▶ _ACTIVITY_: The response should contain all of the records, copied exactly, and none of the images.
Segment Start: RECORDS FOR THE TASK
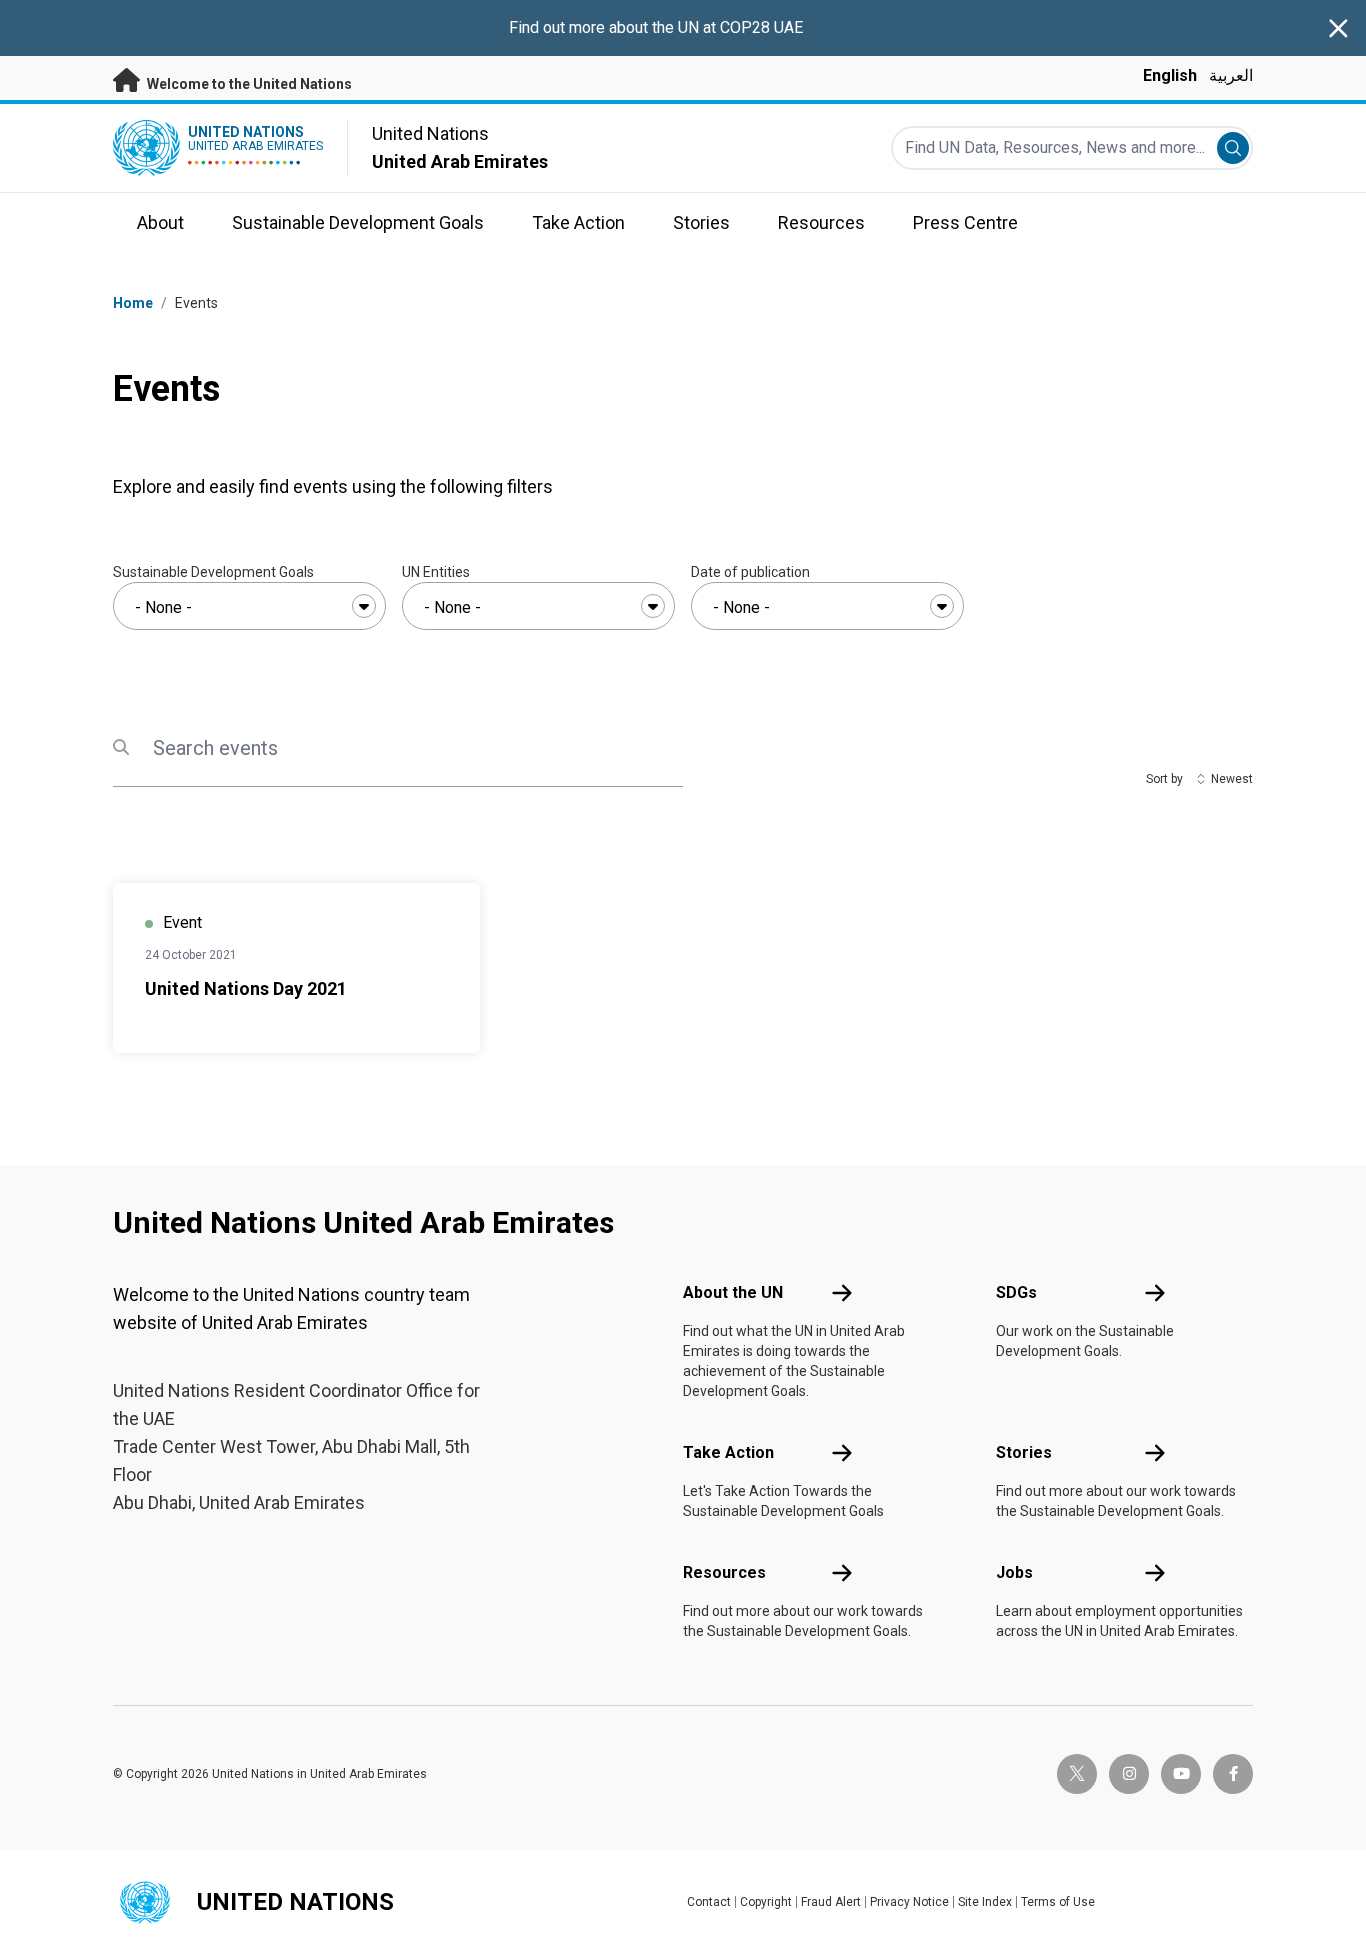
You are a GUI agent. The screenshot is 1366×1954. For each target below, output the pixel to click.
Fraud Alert (831, 1902)
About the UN (733, 1292)
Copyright (766, 1902)
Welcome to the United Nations (248, 84)
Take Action (728, 1452)
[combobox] (249, 606)
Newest (1232, 779)
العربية (1231, 75)
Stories (1024, 1452)
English (1170, 75)
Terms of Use (1058, 1902)
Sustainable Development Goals (213, 572)
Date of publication (750, 572)
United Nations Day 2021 (246, 988)
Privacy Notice (909, 1902)
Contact (709, 1902)
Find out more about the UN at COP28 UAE (656, 27)
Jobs (1014, 1572)
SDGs (1016, 1292)
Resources (724, 1572)
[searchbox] (249, 608)
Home (133, 303)
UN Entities (436, 572)
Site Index (985, 1902)
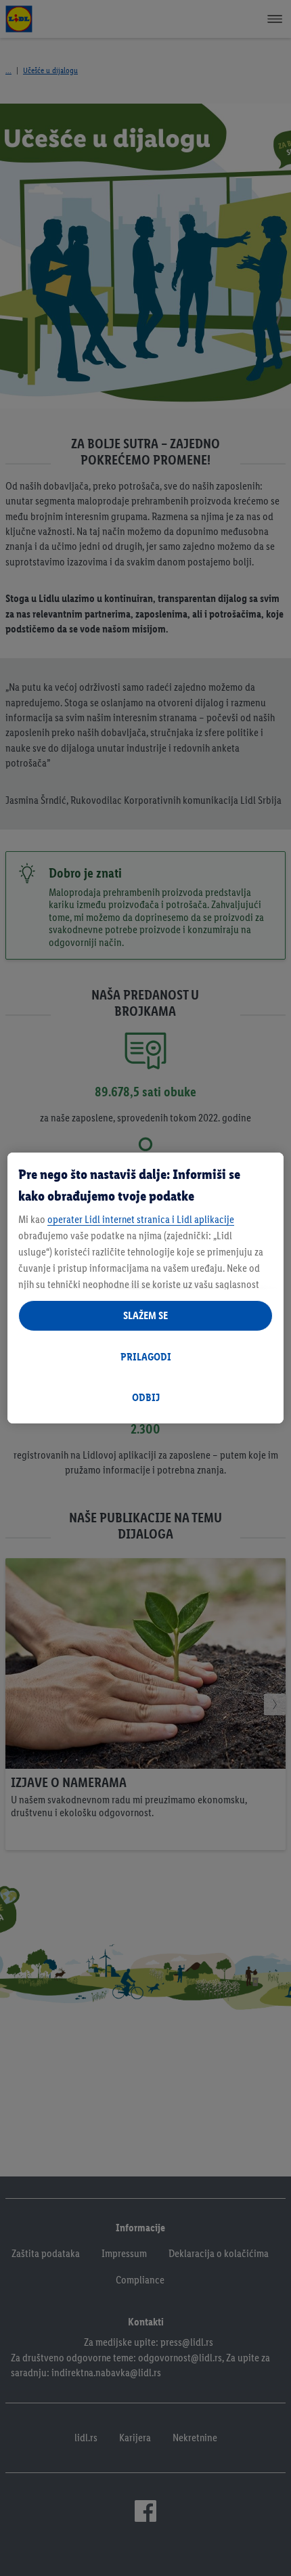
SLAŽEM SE (145, 1315)
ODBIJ (146, 1397)
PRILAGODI (145, 1356)
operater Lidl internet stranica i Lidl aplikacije (140, 1219)
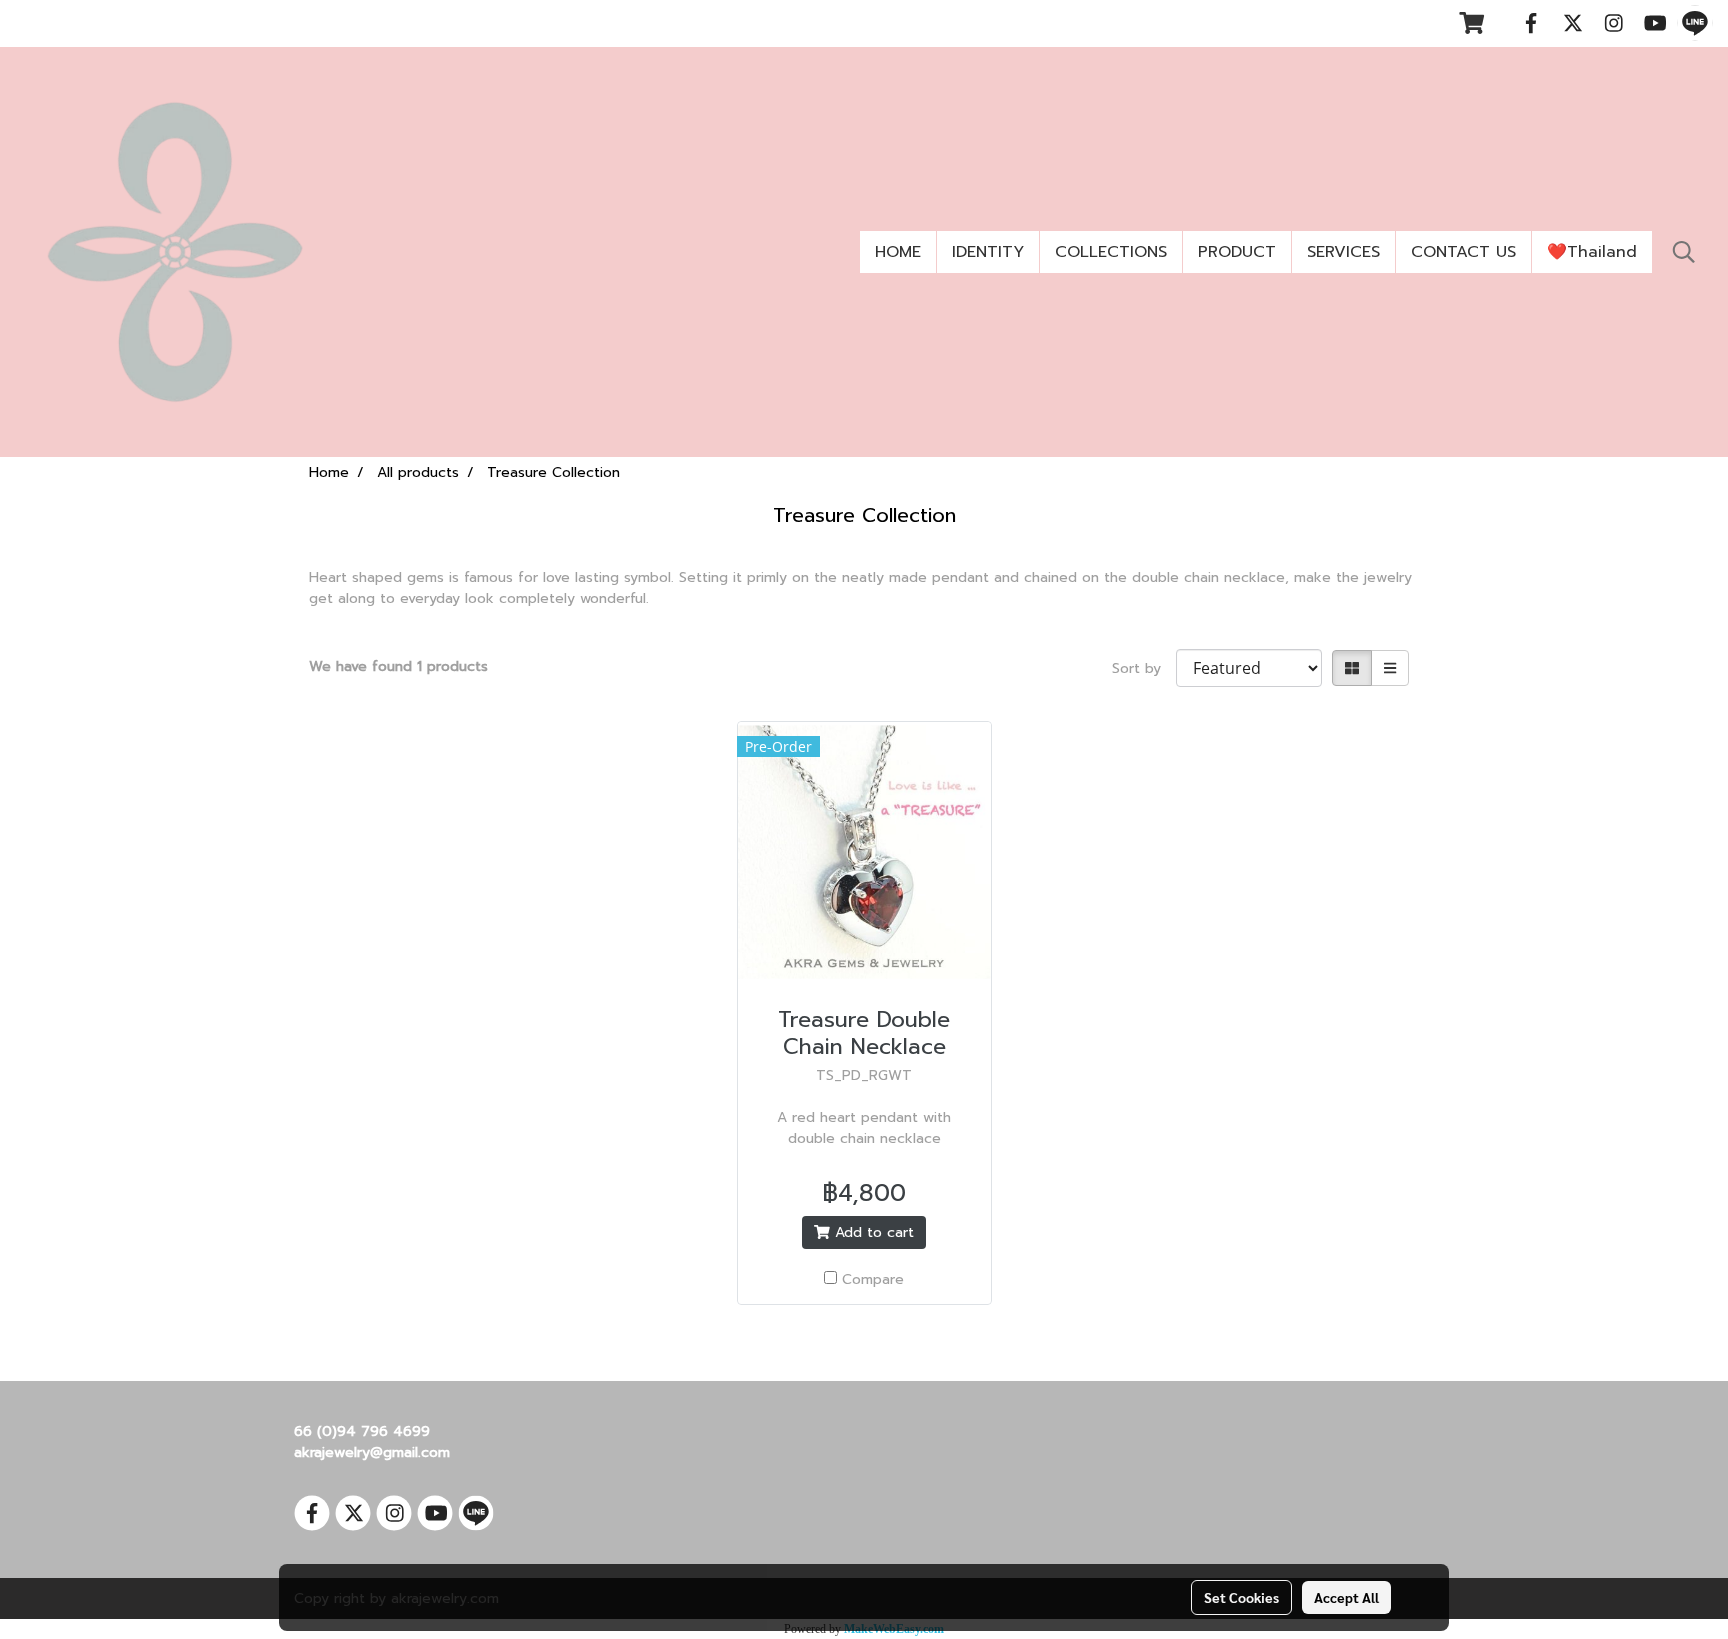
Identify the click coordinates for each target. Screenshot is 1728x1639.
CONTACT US (1463, 252)
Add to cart (872, 1232)
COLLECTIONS (1111, 252)
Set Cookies (1241, 1597)
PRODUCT (1237, 252)
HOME (898, 252)
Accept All (1346, 1597)
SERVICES (1343, 252)
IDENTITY (988, 252)
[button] (1684, 252)
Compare (873, 1279)
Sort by (1144, 668)
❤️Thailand (1592, 252)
Segment End: RECORDS FOR THE TASK
▶ _ANSWER TO THE EXERCISE_:
You are a GUI agent. The screenshot is 1366×1954. For each target below, output the pixel to click.
Fraud Alert (831, 1902)
About the UN (733, 1292)
Copyright (766, 1902)
Welcome to the United Nations (248, 84)
Take Action (728, 1452)
[combobox] (249, 606)
Newest (1232, 779)
العربية (1231, 75)
Stories (1024, 1452)
English (1170, 75)
Terms of Use (1058, 1902)
Sustainable Development Goals (213, 572)
Date of publication (750, 572)
United Nations Day 2021 (246, 988)
Privacy Notice (909, 1902)
Contact (709, 1902)
Find out more about the UN at COP28 UAE (656, 27)
Jobs (1014, 1572)
SDGs (1016, 1292)
Resources (724, 1572)
[searchbox] (249, 608)
Home (133, 303)
UN Entities (436, 572)
Site Index (985, 1902)
SLAŽEM SE (145, 1315)
ODBIJ (146, 1397)
PRILAGODI (145, 1356)
operater Lidl internet stranica i Lidl aplikacije (140, 1219)
Identify the click coordinates for each target. Screenshot is 1728x1639.
CONTACT US (1463, 252)
Add to cart (872, 1232)
COLLECTIONS (1111, 252)
Set Cookies (1241, 1597)
PRODUCT (1237, 252)
HOME (898, 252)
Accept All (1346, 1597)
SERVICES (1343, 252)
IDENTITY (988, 252)
[button] (1684, 252)
Compare (873, 1279)
Sort by (1144, 668)
❤️Thailand (1592, 252)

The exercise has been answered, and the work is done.